WORK ITEM
Gather each line in the items below that contains the word "Identify" and copy it out in full.

INPUT FOR THIS TASK
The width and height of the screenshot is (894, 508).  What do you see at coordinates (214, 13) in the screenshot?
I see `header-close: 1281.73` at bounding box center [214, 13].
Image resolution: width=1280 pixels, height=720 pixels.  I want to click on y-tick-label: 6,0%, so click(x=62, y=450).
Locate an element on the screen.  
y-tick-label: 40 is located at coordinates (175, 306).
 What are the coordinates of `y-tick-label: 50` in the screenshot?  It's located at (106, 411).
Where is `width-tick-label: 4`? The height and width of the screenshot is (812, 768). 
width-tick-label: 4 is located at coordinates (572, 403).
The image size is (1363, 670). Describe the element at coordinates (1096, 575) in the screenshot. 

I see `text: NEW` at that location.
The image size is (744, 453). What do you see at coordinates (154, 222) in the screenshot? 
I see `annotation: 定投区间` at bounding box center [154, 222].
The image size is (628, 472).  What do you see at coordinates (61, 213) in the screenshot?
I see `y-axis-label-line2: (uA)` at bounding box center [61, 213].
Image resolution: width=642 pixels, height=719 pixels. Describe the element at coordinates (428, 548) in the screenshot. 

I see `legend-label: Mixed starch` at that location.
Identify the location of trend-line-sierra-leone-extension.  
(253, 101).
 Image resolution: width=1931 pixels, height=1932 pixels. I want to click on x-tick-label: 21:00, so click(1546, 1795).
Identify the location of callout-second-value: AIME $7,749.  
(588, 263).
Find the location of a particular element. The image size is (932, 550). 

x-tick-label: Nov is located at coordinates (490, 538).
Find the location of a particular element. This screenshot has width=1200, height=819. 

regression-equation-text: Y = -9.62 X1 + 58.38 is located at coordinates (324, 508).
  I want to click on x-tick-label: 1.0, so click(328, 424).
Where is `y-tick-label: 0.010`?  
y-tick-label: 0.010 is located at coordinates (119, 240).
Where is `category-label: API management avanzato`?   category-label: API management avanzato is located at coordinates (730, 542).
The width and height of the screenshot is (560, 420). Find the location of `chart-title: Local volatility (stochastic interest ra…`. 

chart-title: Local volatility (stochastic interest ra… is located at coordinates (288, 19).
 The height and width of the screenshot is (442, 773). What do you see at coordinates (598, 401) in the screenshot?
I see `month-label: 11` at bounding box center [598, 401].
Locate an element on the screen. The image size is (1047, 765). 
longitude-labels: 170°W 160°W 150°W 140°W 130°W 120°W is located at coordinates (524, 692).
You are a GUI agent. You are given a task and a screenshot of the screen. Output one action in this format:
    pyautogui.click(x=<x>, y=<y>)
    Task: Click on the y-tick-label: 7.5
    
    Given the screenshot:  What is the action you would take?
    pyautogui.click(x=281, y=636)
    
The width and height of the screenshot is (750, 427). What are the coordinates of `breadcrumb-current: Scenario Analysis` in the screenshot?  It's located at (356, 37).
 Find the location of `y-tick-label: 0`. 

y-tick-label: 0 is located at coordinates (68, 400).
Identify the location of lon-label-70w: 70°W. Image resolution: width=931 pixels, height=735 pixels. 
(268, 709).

EXPECTED ANSWER
Identify the location of trend-line-sierra-leone-extension.  
Identify the location of callout-second-value: AIME $7,749.  
Identify the location of lon-label-70w: 70°W. Image resolution: width=931 pixels, height=735 pixels. 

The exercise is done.